Story of Wagon Wheel Island – Tatum Treland-Schlapper

At the turn of the century, people loved to travel to Northern Wisconsin. They hunted and fished the East and West Fork of the Chippewa River as well as the natural lakes; lakes that eventually ended up forming the Chippewa Flowage. It was common practice for visitors to hire Native Americans to guide them hunting and fishing the area.

The journey North was a long one, and visitors would travel by train to Park Falls. Once in Park Falls, they were picked up by bumpboard (wagon) and transported along the Chippewa Trail. The Chippewa Trail ran alongside the Chippewa River and wound through “Post” (now Old Post), past various hunting and fishing camps, past Crane Lake on through Round Lake into Hayward and so on.

One of the places they would have passed was Lessard’s Livery (this is marked on the map from 1912, as ‘Paul Lessard’). Lessard’s Livery housed people and their animals as they were passing through the area; an old rooming house, as Oscar Treland called it.

Many also travelled this trail to get to Billy DeBrot’s Fishing and Hunting Camp, as Billy ran one of the more popular ones.
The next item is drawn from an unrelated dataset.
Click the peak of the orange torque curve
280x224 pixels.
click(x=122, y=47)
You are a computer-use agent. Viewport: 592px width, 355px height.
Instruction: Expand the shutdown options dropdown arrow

He was very highly respected and loved by all. His camp at this time would have been located just West of Willow Island, on the Northeast side of Post.

With the formation of the Chippewa Flowage the Chippewa Trail was essentially gone…. Which brings us to Wagon Wheel Island.

Nothing spectacular happened on Wagon Wheel Island that we know of, but it’s a marker of a time long gone, when people followed the river trail in their bumpboard wagon.

If you visit the island today, take a stroll around and look up into the trees – you will come across an old wagon wheel. The wagon wheel was put there in 1990 by John Dettloff and Peter Haupt; a marker for an island that was once a part of a highway!